◆ SHORT PROBLEM A: Render the records as a Markdown table with columns Row and Line, one row per line. Begin at the line that has "You are a GUI" and stop after the last line of the records, leaving out blank lines and pictures.

◆ SELECTION:
»»

Great for interactive work:

tab-completion!
df.head(), df.tail()
df.describe()

However ...

Pandas currently only handles in-memory datasets!¶

Does my data look big in this?

MapReduce¶

If you want to process Big Data, you need some MapReduce framework like one of the following

The key to these frameworks is adopting a functional [programming] mindset. In Python this means, think iterators!

See The Structure and Interpretation of Computer Programs (the "Wizard book")

in particular Chapter 2 Building Abstractions with Data
and Section 2.2.3 Sequences as Conventional Interfaces

Luckily, the Split-Apply-Combine pattern is well suited to this!

Example 1 - revisited¶

In [23]:

total_revenue = 0
for row in curs.execute("SELECT * FROM InvoiceLine;"):
    InvoiceLineId, InvoiceId, TrackId, UnitPrice, Quantity = row
    total_revenue += UnitPrice*Quantity
total_revenue

Out[23]:

2328.599999999957

In [24]:

reduce(lambda x,y: x+y, map(calc_revenue, curs.execute("SELECT * FROM InvoiceLine;")))

Out[24]:

2328.599999999957

In [25]:

sum(calc_revenue(row) for row in curs.execute("SELECT * FROM InvoiceLine;"))

Out[25]:

2328.599999999957

What about group by operations?

There is an itertools.groupby function in the standard library.

However

it requires the data to be sorted,
returns iterables which are shared with the original iterable.

Hence I find that I usually need to consult the documentation to use it correctly.

Use the toolz library rather!

In [26]:

HTML('<iframe src="https://docs.python.org/2/library/itertools.html#itertools.groupby" width=800 height=200></iframe>')

Out[26]:

PyToolz¶

In [27]:

HTML('<iframe src="https://toolz.readthedocs.org/en/latest/index.html" width=800 height=400></iframe>')

Out[27]:

Example 2 - revisited¶

In [28]:

track_revenues = {}
for row in curs.execute("SELECT * FROM InvoiceLine;"):
    track_revenues[row[2]] = track_revenues.get(row[2], 0) + calc_revenue(row)

««

◆ SHORT PROBLEM B: Reproduce the part of the pandas and MapReduce excerpt that begins at the words "sum(calc_revenue(row) for row" and ends after the words "the standard library.".

◆ RECORD LIST:

»»

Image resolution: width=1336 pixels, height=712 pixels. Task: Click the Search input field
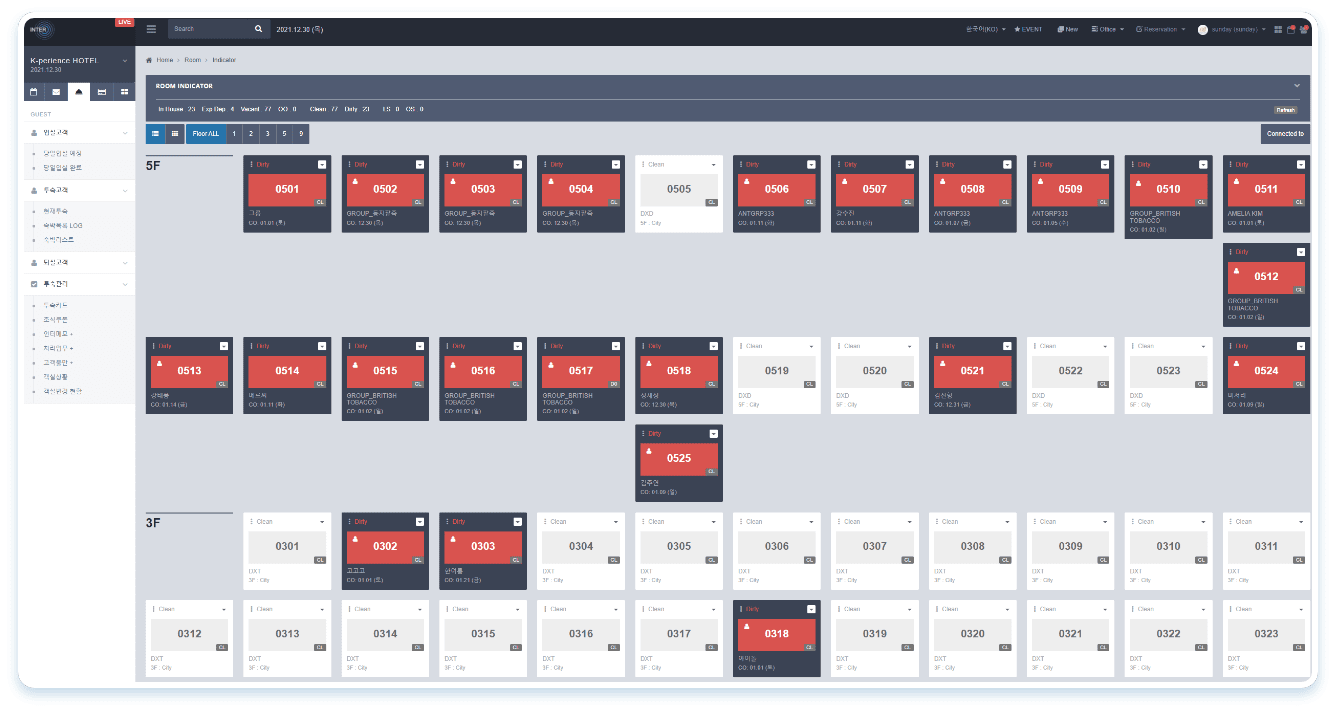point(208,29)
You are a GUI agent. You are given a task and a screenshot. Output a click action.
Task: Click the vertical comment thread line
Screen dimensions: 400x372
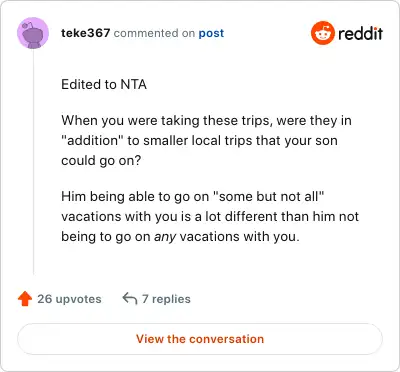(x=33, y=162)
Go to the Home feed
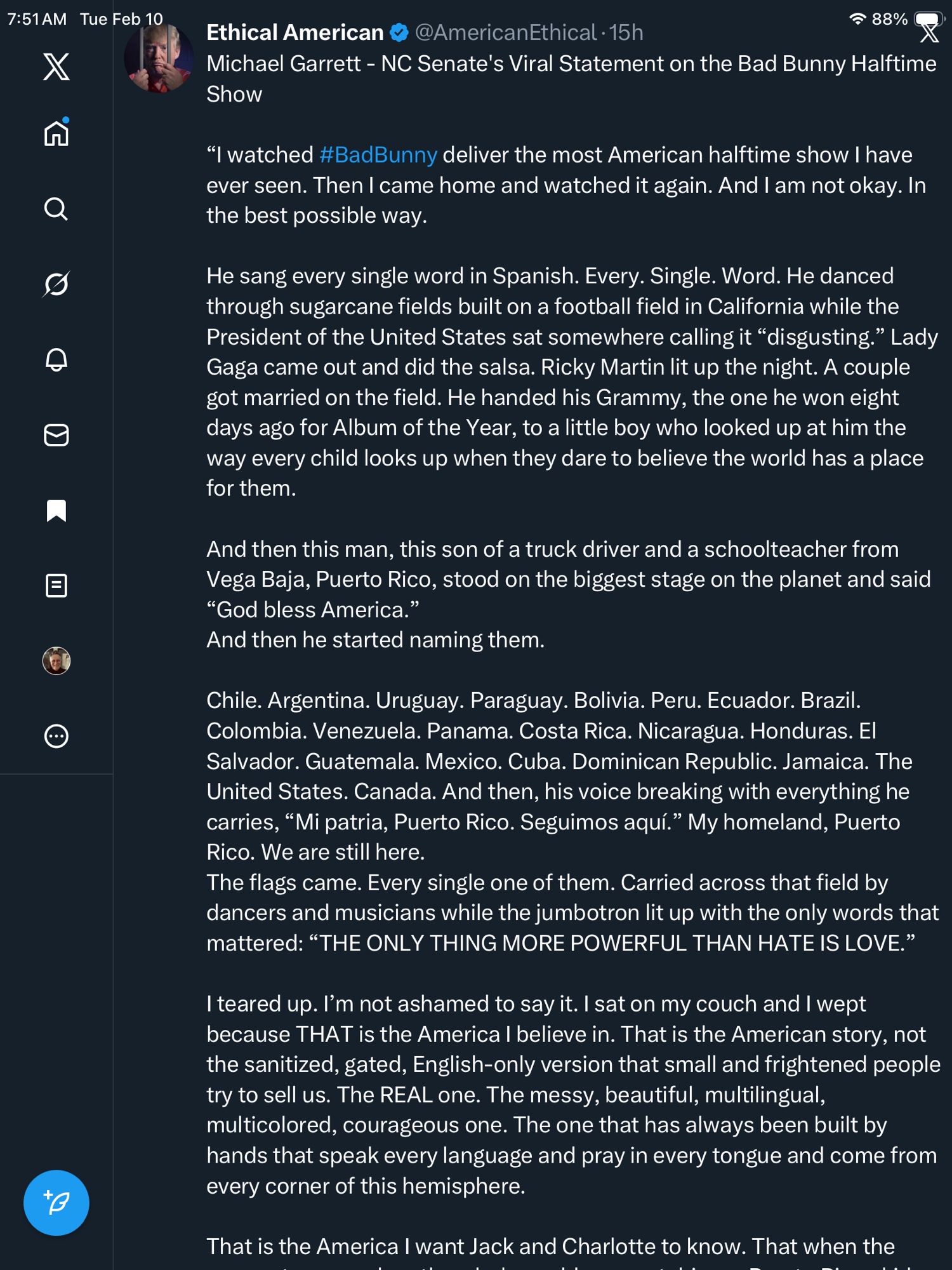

««

◆ WRITTEN SOLUTION A:
| Row | Line |
|---|---|
| 1 | You are a GUI agent. You are given a task and a screenshot. Output a click action. |
| 2 | Task: Click the vertical comment thread line |
| 3 | Screen dimensions: 400x372 |
| 4 | (x=33, y=162) |
| 5 | Go to the Home feed |

◆ WRITTEN SOLUTION B:
sum(calc_revenue(row) for row in curs.execute("SELECT * FROM InvoiceLine;"))

Out[25]:

2328.599999999957

What about group by operations?

There is an itertools.groupby function in the standard library.